TWO YOUNG MEN TWENTY THREE

TO TWENTY FOUR YEARS OLD

He had been in the café since ten-thirty,

and was expecting him to show up anytime.

Midnight came—and he still waited.

One-thirty in the morning; and the cafe

was almost completely empty.

He got tired of reading newspapers

mechanically. From his three solitary shillings

he only had one left: he waited so long

he spent all the rest on coffees and cognacs.

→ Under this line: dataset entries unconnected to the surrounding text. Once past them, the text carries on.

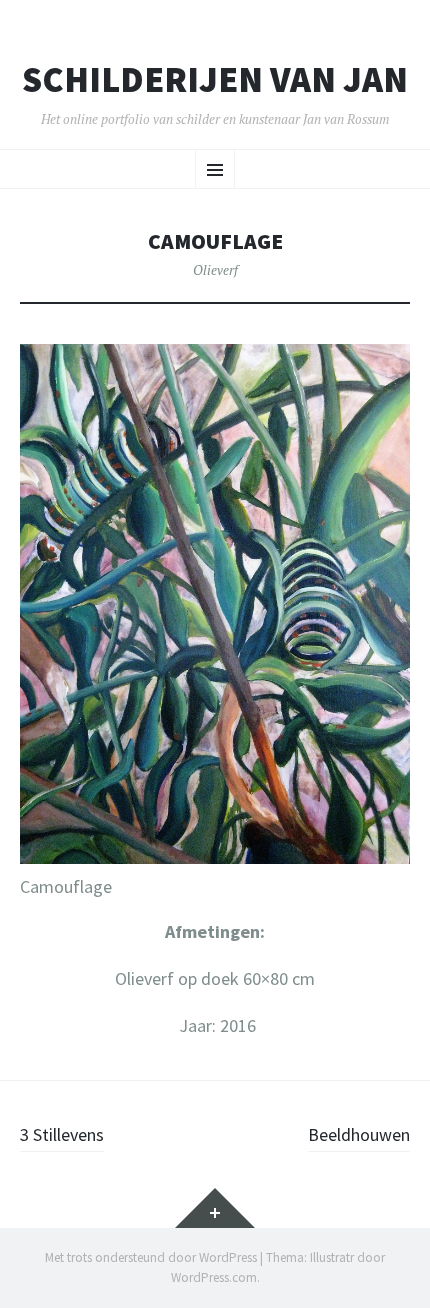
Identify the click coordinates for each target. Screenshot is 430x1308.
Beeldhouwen (359, 1134)
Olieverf (215, 270)
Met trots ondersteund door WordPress (151, 1257)
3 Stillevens (62, 1134)
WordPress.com (214, 1277)
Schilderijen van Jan (215, 80)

He had smoked all his cigarettes.

All this waiting exhausted him. Because

he had been alone for hours, he began to

to be overwhelmed by disturbing thoughts

of his morally corrupt life.

But as he saw his friend coming in— at once

the tiredness, the boredom, the thoughts vanished.

His friend brought unexpected news.

He had won sixty pounds gambling.

Their handsome faces, their exquisite youth,

the sensual love they felt for each other

were refreshed, revived, invigorated

by the sixty pounds from the gambling house.

And full of joy and strength, feeling and beauty

they went—not to the homes of their honourable families

(where they were not welcomed anyway):

they went to a well-known to them very special

and friendly house of vice, and asked for a room,

and ordered expensive drinks, and they drank again.

And when the expensive drinks were gone,

and it was almost four in the morning

they gave themselves happily to love.